De dumbledore, le 20 octobre 2004 à 12:47
Note du film : 6/6

Suite au succès du premier opus, Satyajit Ray peut aborder la seconde partie de sa trilogie avec une plus grande sérénité. Des trois épisodes, L'invaincu est sans doute le plus réussi, le plus touchant et également le plus dur.

Nous retrouvons Apu qui a maintenant une dizaine d'années. La famille qui avait quitté leur village s'est installée à Benarès, la ville sainte. Le père peut enfin rapporter un peu plus d'argent en exerçant son métier de prêtre et Apu est devenu un enfant des rues. Seulement, le père décède, la pauvreté revient et Sarbojaya doit travailler, et même repartir à la campagne. Apu abandonne ses études de prêtre pour entrer à l'école… Puis, il part à Calcutta entreprendre des études supérieur. C'est le déchirement avec sa mère.
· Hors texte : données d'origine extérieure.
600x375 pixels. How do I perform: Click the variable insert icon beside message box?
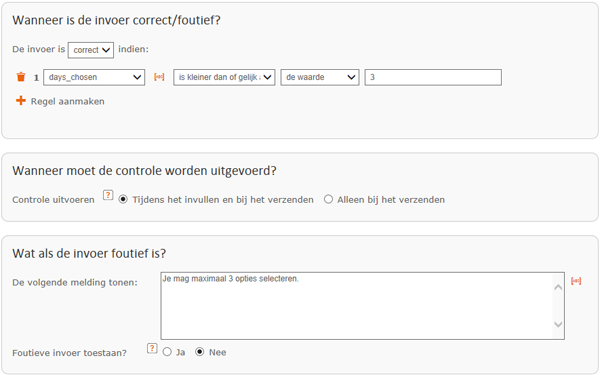[576, 281]
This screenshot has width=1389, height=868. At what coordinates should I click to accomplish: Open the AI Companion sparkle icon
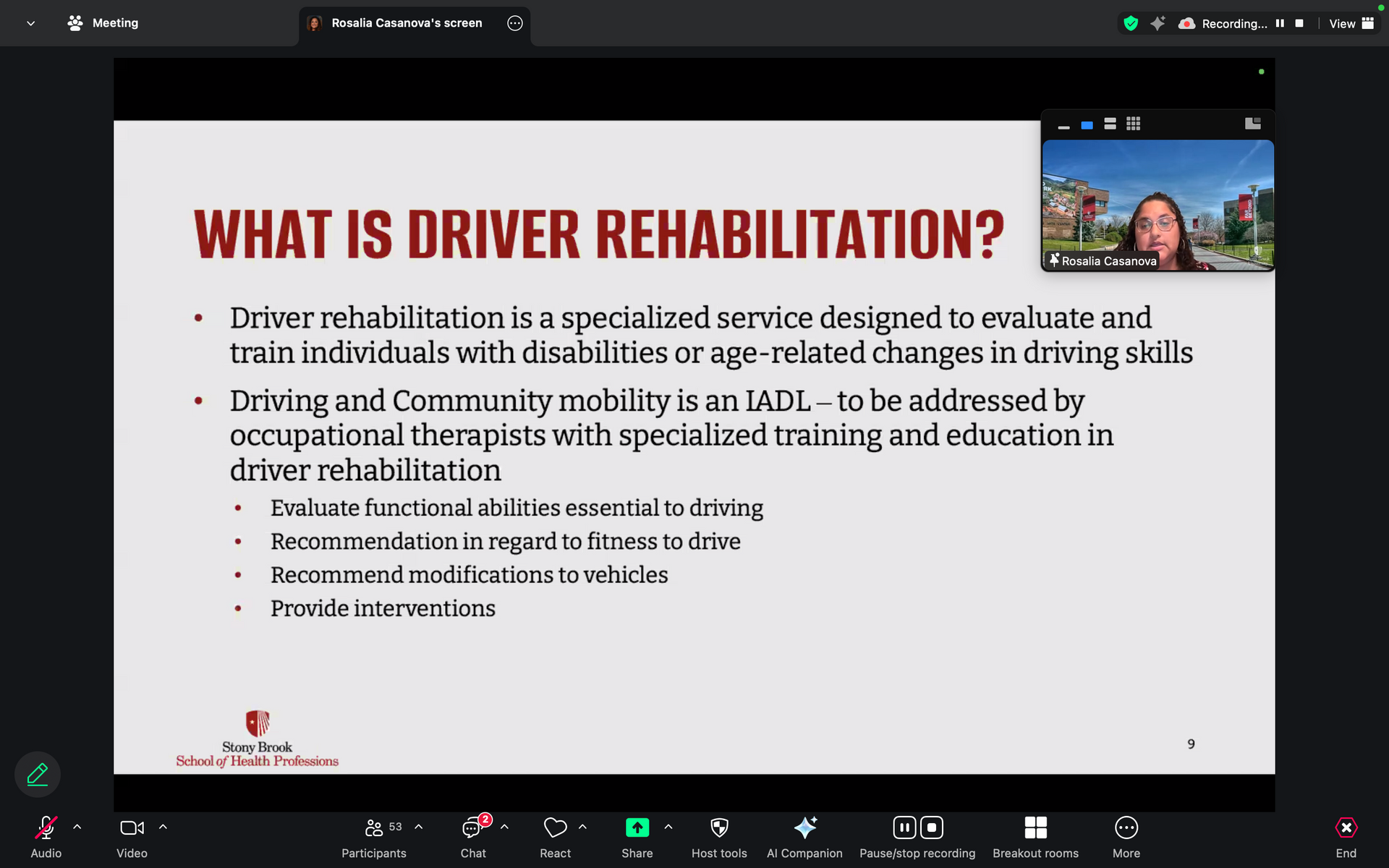pos(804,827)
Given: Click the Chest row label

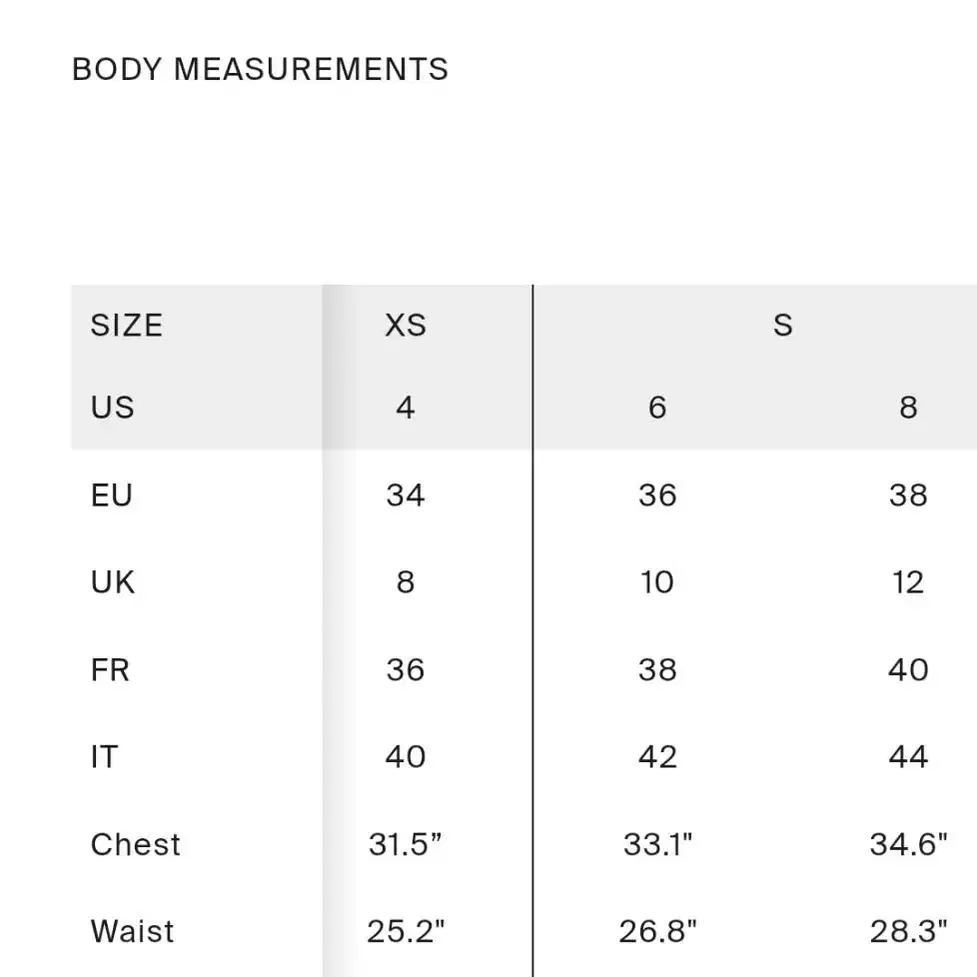Looking at the screenshot, I should point(135,845).
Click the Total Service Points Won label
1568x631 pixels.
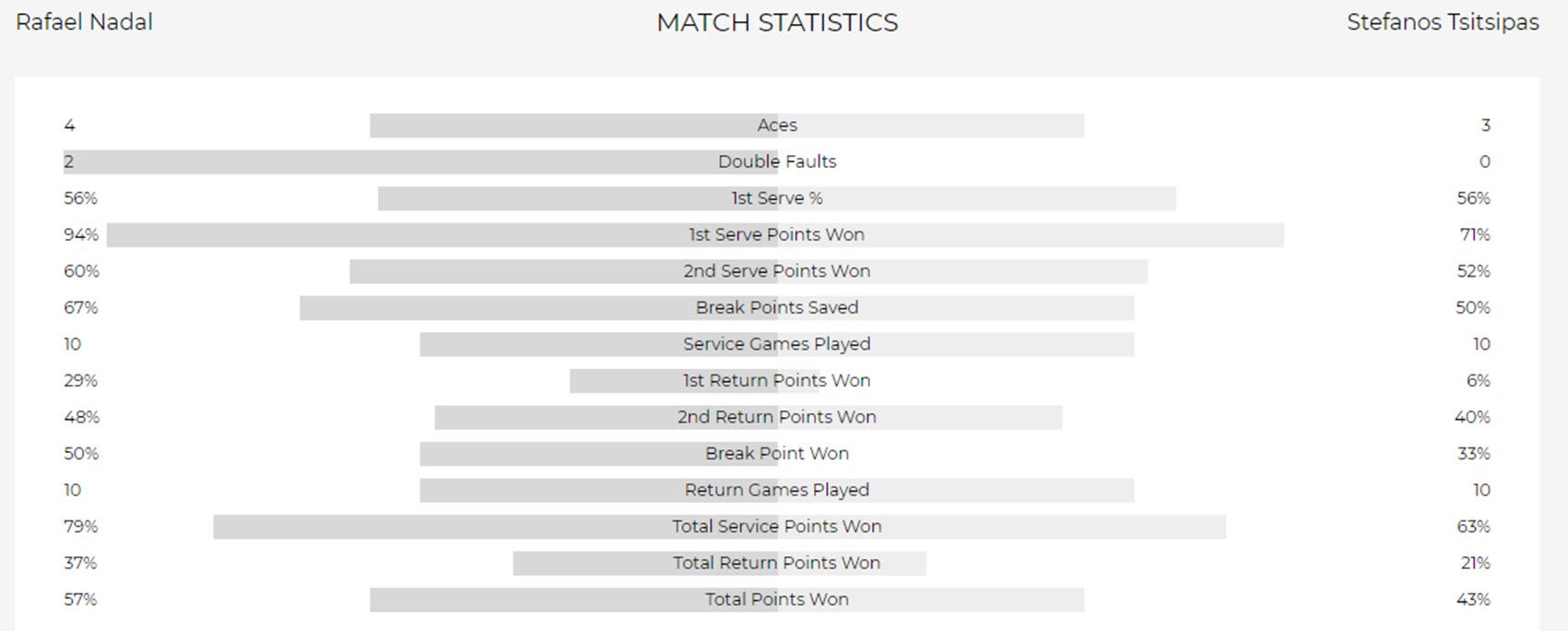pyautogui.click(x=777, y=526)
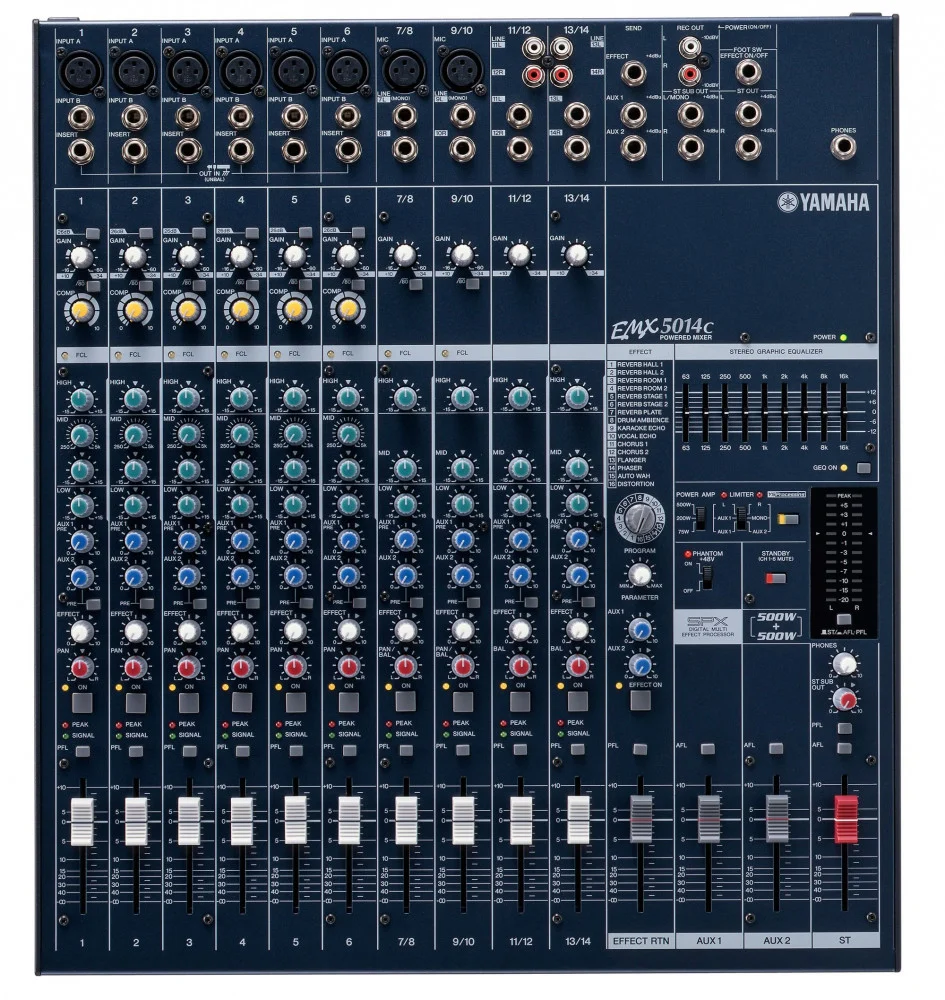This screenshot has height=1000, width=945.
Task: Turn the COMP knob on channel 3
Action: pyautogui.click(x=188, y=310)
Tous les points de vue narratifs de Satyajit Ray dans La complainte du sentier prennent ici leurs sens. Traitant de l'enfance d'Apu, Satyajit Ray ne l'avait pas choisi comme personnage principal, mais lui avait préféré sa mère, Sarbojaya. On découvre avec L'invaincu que l'idée est excellence car avec le thème de l'adolescence ici traité, c'est la séparation de l'enfant et de sa mère qui va stigmatiser le passage au monde adulte. La relation entre Sarbojaya et Apu est tout à la fois très forte et très juste. Forte car suite à la mort de la grand-mère, de sa fille, puis de son mari, Sarbojaya n'a plus qu'Apu.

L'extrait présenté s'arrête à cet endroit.